Here are my numbers:
100mL water, Temp 1: 23C, Temp2: ?, 7.20 g CaCl2, DeltaH=-82.8kJ/mol.
First:
Temperature is going to increase, so turn your -82.8kJ/mol to +82.8.
Also, 100 mL water = 100 g water b/c water's density is 1g/mL
Second:
82.8kJ/mol=82,800J/mol
Third:
Molar mass of CaCl2=110.9 g/mol
Fourth:
(82,800 J/mol)(1mol/110.98g)=746.08 J/g
Fifth:
746.08J/g * 7.20 g = 5371.78 J
Sixth:
(100g + 7.2 g total mass)(4.18 specific heat)(T2-23C)=5371.78J
T2-23=12
T2=35C
HOpe this helps!
In the following experiment, a coffee-cup calorimeter containing 100 mL of H2O is used. The initial temperature of the calorimeter is 23 degrees Celsius. If 4.00 g of CaCl2 is added to the calorimeter, what will be the final temperature of the solution in the calorimeter?
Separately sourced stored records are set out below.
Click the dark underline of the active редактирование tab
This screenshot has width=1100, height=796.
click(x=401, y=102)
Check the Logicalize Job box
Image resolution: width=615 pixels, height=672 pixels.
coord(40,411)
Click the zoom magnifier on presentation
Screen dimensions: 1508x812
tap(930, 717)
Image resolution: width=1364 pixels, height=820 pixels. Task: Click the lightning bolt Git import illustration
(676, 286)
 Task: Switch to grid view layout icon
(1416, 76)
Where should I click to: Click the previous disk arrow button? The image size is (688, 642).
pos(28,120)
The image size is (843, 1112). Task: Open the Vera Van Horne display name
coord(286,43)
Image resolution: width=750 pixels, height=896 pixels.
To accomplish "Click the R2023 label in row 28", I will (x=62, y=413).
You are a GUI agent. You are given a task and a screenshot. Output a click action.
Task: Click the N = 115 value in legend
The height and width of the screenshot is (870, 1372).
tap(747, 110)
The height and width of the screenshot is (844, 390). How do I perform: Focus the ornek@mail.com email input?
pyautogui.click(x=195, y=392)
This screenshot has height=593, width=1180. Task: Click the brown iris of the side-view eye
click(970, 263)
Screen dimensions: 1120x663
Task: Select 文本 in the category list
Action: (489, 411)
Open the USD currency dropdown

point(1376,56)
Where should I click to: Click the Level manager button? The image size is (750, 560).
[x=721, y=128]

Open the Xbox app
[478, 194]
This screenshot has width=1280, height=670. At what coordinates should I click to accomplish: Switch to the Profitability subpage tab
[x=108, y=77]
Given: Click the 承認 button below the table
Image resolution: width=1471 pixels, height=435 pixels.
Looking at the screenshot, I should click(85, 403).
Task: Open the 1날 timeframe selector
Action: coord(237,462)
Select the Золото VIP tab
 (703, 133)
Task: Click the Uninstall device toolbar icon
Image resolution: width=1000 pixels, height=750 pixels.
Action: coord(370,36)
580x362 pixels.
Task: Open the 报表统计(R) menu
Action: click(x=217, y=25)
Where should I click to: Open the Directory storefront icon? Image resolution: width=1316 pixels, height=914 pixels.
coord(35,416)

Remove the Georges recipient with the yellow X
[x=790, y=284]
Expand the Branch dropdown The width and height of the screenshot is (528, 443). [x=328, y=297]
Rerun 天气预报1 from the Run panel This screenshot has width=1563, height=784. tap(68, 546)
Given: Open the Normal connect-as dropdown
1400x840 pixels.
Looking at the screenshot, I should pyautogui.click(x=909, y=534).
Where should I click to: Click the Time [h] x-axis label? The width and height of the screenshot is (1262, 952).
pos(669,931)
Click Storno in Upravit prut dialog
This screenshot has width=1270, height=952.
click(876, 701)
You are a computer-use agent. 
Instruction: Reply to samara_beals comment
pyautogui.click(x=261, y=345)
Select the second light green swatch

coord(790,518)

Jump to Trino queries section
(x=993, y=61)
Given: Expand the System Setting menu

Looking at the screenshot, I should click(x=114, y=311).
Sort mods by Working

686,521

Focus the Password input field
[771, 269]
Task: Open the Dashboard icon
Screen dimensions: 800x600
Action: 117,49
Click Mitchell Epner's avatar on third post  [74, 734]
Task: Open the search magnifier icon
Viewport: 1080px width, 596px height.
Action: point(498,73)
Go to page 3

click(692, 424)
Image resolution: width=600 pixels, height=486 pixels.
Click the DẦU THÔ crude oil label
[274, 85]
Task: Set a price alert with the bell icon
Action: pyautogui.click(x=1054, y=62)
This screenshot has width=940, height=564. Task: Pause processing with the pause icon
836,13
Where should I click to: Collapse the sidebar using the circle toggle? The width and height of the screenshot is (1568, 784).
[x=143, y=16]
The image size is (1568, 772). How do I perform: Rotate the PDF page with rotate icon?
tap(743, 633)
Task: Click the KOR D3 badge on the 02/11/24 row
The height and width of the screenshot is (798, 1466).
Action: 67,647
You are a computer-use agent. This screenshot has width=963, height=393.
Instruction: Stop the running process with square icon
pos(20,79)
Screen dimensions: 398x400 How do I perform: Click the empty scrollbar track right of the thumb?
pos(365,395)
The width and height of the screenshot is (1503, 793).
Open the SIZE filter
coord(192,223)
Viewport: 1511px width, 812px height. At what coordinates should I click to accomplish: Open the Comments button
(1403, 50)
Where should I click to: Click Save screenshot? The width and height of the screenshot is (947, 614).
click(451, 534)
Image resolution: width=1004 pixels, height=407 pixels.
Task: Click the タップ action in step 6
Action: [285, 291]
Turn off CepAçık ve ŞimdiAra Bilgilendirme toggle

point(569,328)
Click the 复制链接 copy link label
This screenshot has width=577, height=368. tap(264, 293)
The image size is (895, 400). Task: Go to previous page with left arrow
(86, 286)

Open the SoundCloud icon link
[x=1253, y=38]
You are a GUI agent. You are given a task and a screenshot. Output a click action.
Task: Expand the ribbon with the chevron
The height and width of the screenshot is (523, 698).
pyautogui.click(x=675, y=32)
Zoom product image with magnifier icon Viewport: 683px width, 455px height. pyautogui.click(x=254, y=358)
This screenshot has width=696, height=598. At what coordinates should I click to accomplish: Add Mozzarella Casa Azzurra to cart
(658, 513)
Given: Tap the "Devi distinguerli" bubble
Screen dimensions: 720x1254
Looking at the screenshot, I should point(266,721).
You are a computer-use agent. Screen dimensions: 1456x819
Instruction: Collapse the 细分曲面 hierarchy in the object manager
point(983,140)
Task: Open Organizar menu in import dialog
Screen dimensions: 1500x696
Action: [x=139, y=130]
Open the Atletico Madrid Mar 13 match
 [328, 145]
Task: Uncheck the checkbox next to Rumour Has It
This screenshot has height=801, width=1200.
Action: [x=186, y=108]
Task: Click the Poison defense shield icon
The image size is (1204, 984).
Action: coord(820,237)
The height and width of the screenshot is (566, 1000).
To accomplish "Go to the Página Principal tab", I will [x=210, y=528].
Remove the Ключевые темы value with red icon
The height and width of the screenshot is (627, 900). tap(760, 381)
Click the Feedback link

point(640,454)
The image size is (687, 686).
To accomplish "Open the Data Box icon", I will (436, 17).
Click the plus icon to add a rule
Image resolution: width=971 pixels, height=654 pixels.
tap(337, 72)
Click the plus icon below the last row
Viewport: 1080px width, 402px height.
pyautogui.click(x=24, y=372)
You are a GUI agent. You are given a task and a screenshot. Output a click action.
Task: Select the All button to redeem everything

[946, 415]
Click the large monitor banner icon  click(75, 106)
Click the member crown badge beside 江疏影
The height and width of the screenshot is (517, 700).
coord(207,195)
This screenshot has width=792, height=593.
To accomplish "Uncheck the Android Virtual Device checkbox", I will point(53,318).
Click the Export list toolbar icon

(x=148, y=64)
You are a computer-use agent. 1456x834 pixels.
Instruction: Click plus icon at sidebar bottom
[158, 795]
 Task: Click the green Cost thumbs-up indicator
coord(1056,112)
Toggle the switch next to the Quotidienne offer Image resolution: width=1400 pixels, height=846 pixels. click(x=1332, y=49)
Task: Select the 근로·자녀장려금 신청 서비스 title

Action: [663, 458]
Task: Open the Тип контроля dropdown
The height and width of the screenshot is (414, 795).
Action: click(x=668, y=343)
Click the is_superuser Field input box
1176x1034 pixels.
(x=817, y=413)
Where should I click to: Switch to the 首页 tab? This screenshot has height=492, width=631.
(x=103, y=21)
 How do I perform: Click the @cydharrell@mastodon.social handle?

The heat of solution of CaCl2 is -82.8 kJ/mol.
3 answers
Wow finally someone who actually was able to help me get the right answer!!! ^ (I'm not sure where you got 7.2g for CaCl2, but apart from that you did everything right!)
Thanks for the help!
Thanks for the help!
^^ yes this is how you get to the right answer, if you were given a dif temp just plug it in and solve.